Stereo Total, The Gossip, Hawnay Troof, Berbati's Pan, 5/25

I tried to get some nascent Team T'ers to blog this one but both of them wussed out. WUSSES! So the burden falls to me, and lo it is a heavy one, as heavy as 15 minutes spent running my mouth into this text box. But I digress.

This show was good, if a little long for me. The Gossip were outstanding. I saw them a couple nights before at Dunes. They were a little rusty, which makes sense given that was their first time performing the new songs off their forthcoming album, which they had just finished recording a couple days before. The Berbati's show was tight though. Beth Ditto sings with bale force, knocking all cynicism to the walls, barelling down on your very soul. She is one of the best performers in indie rock, hands down. Seeing her makes you wonder if there even are any other real performers out there, such is the order of magnitude by which she breathes fire and screams dirt on the skinny-tie masses (what?). Ironically, The Gossip seem to be moving towards the least soulful corner of that crowded room, that of "dancepunk" or whatever we're calling the Rapture now. Yeah, there's neo-disco riffs now, some of which I'm betting Nathan (the guitarist) picked up at his killer Suicide Club DJ nights at the aforementioned Dunes (that other Gossip show was actually part of Suicide Club, come to think of it). Mostly it works - transforming Ditto from the swamp blues mama we know to the classy disco diva she might be - but sometimes it sounds lite and unfunky. Oh yeah, and the new drummer is great. She bangs the living shit out of those drums and looks stoked to be there.

I saw Stereo Total two times in close succession a couple years ago, both very very fun shows. This show was fun, but the crowd was less excited, and I got tired towards the end of it. The songs started sounding a little samey, which I don't remember happening before. I think maybe it was a longer set. Also the other times I saw them they built up slowly from purely synth songs to more rock performance style, which lent a nice little story-arc to the whole thing. This time the songs were more mixed up. They're still wonderful tho, and I'll def be seeing them next time they're in town.

Posted by TRMW at 05:16 PM | Comments (2)

May 20, 2005

Introduction

Hey everyone, thought it might be a good idea to post a little intro to the Team Tinnitus now that we are officially up and running on UrHo. Team Tinnitus is a blog about concerts (a "concert blog" if you won't) based out of Portland, Oregon. It was started up by Mark Baumgarten a while ago on Blogspot. Mark ditched out on the whole blog thing a while ago, so now I'm running this ship (and you say: "who the hell are you?" and the Internet says this guy).

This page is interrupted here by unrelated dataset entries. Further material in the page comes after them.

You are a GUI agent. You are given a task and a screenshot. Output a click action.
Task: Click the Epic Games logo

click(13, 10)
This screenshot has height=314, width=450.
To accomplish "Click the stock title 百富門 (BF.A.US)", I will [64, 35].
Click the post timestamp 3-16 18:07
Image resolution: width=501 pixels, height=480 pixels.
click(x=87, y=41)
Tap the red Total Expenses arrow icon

Mike Merril graciously offered to host this thing, and now we are here. Thanks Mike! We're always looking for new blood in here, so if you're interested please get in touch and we can chat about this thang.

OK, that's enough of that, on with the show(s)!

oh yeah...

FULL DISCLOSURE: I promote shows for Berbati's Pan and Holocene, so I have an obvious conflict of interest when I write about shows at those venues, or any venue in Portland really. This is why I no longer write listings for print publications. So take everything I say with a grain/boulder of salt, ok? NOW, let's do this.

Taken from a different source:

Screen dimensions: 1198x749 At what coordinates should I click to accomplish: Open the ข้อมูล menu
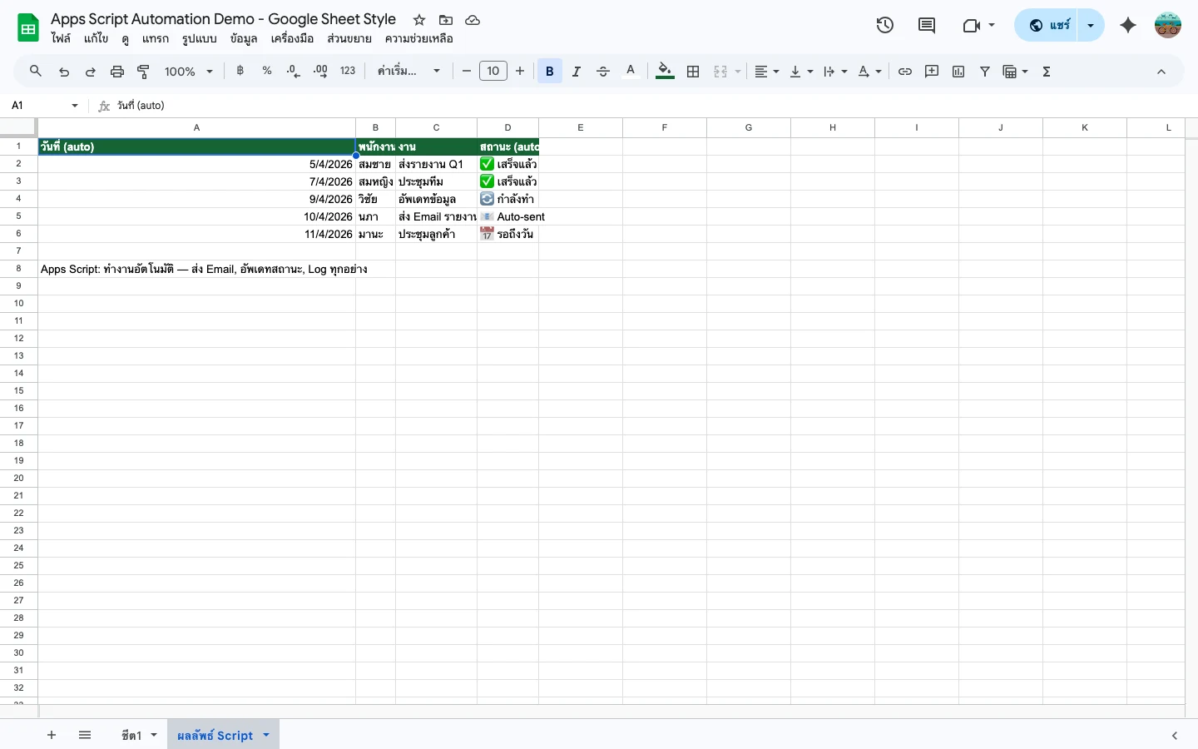click(244, 39)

Posted by TRMW at 03:20 PM | Comments (3)

A-Frames, Towne Lounge, 5/18

You might be thinking, "Where the hell is the Towne Lounge?". You think that because it's a very new venue and it's hard to find. It's right by PGE Park on a little side street kinda and until recently there was no sign, just a small green lite on a post telling you you'd found it (now there's a sign that simply says "Lounge" which is probably still mysterious enough to retain cred).

The inside of the place is pretty awesome. It has a kind of dark and musty feeling that reminds of the ever-more-dearly departed Blackbird. There walls are gree and the ceiling is gold, which is a very decadent and weird combination that somehow works. There's tables and a very small stage. I really like the feel of this place, so when I found out the A-Frames were playing there I pee'd a little.

I pee'd because the A-Frames' new album, Black Forest, is one of the coolest things I've heard this year. It gets me all pumped up in the same way I got pumped up singing "You're God is dead" etc with Trent Reznor in high school. That pump comes from the deep deep post-apocalyptic pessimism running through the lyrics and the death-knell machine-punk that backs it up. Part of me also wants to see all of humanity erased, and the A-Frames let me release that beast while simultaneously bopping around my living room.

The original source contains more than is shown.